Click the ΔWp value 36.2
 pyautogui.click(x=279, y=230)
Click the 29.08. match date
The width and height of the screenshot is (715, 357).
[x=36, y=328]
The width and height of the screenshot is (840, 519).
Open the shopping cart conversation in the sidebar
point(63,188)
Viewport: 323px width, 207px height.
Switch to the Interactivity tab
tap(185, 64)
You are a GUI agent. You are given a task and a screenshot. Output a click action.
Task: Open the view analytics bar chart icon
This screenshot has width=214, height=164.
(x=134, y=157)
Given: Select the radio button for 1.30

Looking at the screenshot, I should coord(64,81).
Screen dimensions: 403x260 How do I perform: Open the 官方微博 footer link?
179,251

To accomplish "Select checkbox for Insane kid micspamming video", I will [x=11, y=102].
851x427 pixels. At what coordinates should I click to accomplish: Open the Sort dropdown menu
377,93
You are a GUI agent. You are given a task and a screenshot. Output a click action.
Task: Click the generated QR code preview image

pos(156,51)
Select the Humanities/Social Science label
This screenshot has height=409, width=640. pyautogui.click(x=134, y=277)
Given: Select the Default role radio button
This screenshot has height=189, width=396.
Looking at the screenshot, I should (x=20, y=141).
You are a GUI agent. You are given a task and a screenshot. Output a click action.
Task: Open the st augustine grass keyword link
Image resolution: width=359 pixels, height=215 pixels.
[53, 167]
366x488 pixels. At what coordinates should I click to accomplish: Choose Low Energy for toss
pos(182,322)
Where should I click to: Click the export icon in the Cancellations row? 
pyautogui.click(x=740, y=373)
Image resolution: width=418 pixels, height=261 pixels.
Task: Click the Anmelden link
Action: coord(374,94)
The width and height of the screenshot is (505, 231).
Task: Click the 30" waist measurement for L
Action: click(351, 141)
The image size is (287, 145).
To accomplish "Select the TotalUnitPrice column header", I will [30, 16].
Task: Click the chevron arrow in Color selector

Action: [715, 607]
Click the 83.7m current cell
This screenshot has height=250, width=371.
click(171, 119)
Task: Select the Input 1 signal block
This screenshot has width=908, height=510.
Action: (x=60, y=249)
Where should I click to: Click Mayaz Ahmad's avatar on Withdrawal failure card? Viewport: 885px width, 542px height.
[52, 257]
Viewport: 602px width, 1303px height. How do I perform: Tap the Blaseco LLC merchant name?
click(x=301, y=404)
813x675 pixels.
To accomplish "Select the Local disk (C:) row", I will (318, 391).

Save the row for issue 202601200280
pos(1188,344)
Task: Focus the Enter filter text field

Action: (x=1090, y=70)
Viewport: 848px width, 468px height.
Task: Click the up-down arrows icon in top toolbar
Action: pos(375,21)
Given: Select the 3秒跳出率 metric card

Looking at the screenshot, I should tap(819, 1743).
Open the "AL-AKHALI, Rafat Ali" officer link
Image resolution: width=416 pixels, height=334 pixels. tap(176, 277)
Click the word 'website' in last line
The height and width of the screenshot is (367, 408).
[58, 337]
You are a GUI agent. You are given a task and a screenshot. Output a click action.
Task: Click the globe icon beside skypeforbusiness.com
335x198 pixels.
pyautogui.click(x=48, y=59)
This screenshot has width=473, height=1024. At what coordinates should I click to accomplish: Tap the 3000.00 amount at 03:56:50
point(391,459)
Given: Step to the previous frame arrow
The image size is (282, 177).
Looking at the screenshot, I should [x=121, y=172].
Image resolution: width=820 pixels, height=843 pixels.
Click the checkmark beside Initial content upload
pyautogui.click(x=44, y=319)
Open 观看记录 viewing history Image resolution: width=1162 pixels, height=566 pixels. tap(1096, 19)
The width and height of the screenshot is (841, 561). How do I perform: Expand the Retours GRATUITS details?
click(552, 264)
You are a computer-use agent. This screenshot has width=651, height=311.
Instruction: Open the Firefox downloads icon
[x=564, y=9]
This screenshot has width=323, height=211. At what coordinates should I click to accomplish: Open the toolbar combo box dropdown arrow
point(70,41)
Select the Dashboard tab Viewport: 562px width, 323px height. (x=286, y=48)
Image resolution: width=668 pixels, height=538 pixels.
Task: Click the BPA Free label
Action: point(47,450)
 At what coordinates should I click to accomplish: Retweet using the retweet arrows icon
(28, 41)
--------------------------------------------------
EXERCISE REQUIREMENTS
Repeat the records. Match them exactly.

TASK RESPONSE
Click the ΔWp value 36.2
 pyautogui.click(x=279, y=230)
Click the 29.08. match date
The width and height of the screenshot is (715, 357).
[x=36, y=328]
The width and height of the screenshot is (840, 519).
Open the shopping cart conversation in the sidebar
point(63,188)
Viewport: 323px width, 207px height.
Switch to the Interactivity tab
tap(185, 64)
You are a GUI agent. You are given a task and a screenshot. Output a click action.
Task: Open the view analytics bar chart icon
This screenshot has width=214, height=164.
(x=134, y=157)
Given: Select the radio button for 1.30

Looking at the screenshot, I should coord(64,81).
Screen dimensions: 403x260 How do I perform: Open the 官方微博 footer link?
179,251

To accomplish "Select checkbox for Insane kid micspamming video", I will [x=11, y=102].
851x427 pixels. At what coordinates should I click to accomplish: Open the Sort dropdown menu
377,93
You are a GUI agent. You are given a task and a screenshot. Output a click action.
Task: Click the generated QR code preview image

pos(156,51)
Select the Humanities/Social Science label
This screenshot has height=409, width=640. pyautogui.click(x=134, y=277)
Given: Select the Default role radio button
This screenshot has height=189, width=396.
Looking at the screenshot, I should (x=20, y=141).
You are a GUI agent. You are given a task and a screenshot. Output a click action.
Task: Open the st augustine grass keyword link
Image resolution: width=359 pixels, height=215 pixels.
[53, 167]
366x488 pixels. At what coordinates should I click to accomplish: Choose Low Energy for toss
pos(182,322)
Where should I click to: Click the export icon in the Cancellations row? 
pyautogui.click(x=740, y=373)
Image resolution: width=418 pixels, height=261 pixels.
Task: Click the Anmelden link
Action: coord(374,94)
The width and height of the screenshot is (505, 231).
Task: Click the 30" waist measurement for L
Action: click(351, 141)
The image size is (287, 145).
To accomplish "Select the TotalUnitPrice column header", I will [30, 16].
Task: Click the chevron arrow in Color selector

Action: [715, 607]
Click the 83.7m current cell
This screenshot has height=250, width=371.
click(171, 119)
Task: Select the Input 1 signal block
This screenshot has width=908, height=510.
Action: (x=60, y=249)
Where should I click to: Click Mayaz Ahmad's avatar on Withdrawal failure card? Viewport: 885px width, 542px height.
[52, 257]
Viewport: 602px width, 1303px height. How do I perform: Tap the Blaseco LLC merchant name?
click(x=301, y=404)
813x675 pixels.
To accomplish "Select the Local disk (C:) row", I will (318, 391).

Save the row for issue 202601200280
pos(1188,344)
Task: Focus the Enter filter text field

Action: (x=1090, y=70)
Viewport: 848px width, 468px height.
Task: Click the up-down arrows icon in top toolbar
Action: pos(375,21)
Given: Select the 3秒跳出率 metric card

Looking at the screenshot, I should tap(819, 1743).
Open the "AL-AKHALI, Rafat Ali" officer link
Image resolution: width=416 pixels, height=334 pixels. tap(176, 277)
Click the word 'website' in last line
The height and width of the screenshot is (367, 408).
[58, 337]
You are a GUI agent. You are given a task and a screenshot. Output a click action.
Task: Click the globe icon beside skypeforbusiness.com
335x198 pixels.
pyautogui.click(x=48, y=59)
This screenshot has width=473, height=1024. At what coordinates should I click to accomplish: Tap the 3000.00 amount at 03:56:50
point(391,459)
Given: Step to the previous frame arrow
The image size is (282, 177).
Looking at the screenshot, I should [x=121, y=172].
Image resolution: width=820 pixels, height=843 pixels.
Click the checkmark beside Initial content upload
pyautogui.click(x=44, y=319)
Open 观看记录 viewing history Image resolution: width=1162 pixels, height=566 pixels. tap(1096, 19)
The width and height of the screenshot is (841, 561). How do I perform: Expand the Retours GRATUITS details?
click(552, 264)
You are a computer-use agent. This screenshot has width=651, height=311.
Instruction: Open the Firefox downloads icon
[x=564, y=9]
This screenshot has width=323, height=211. At what coordinates should I click to accomplish: Open the toolbar combo box dropdown arrow
point(70,41)
Select the Dashboard tab Viewport: 562px width, 323px height. (x=286, y=48)
Image resolution: width=668 pixels, height=538 pixels.
Task: Click the BPA Free label
Action: point(47,450)
 At what coordinates should I click to accomplish: Retweet using the retweet arrows icon
(28, 41)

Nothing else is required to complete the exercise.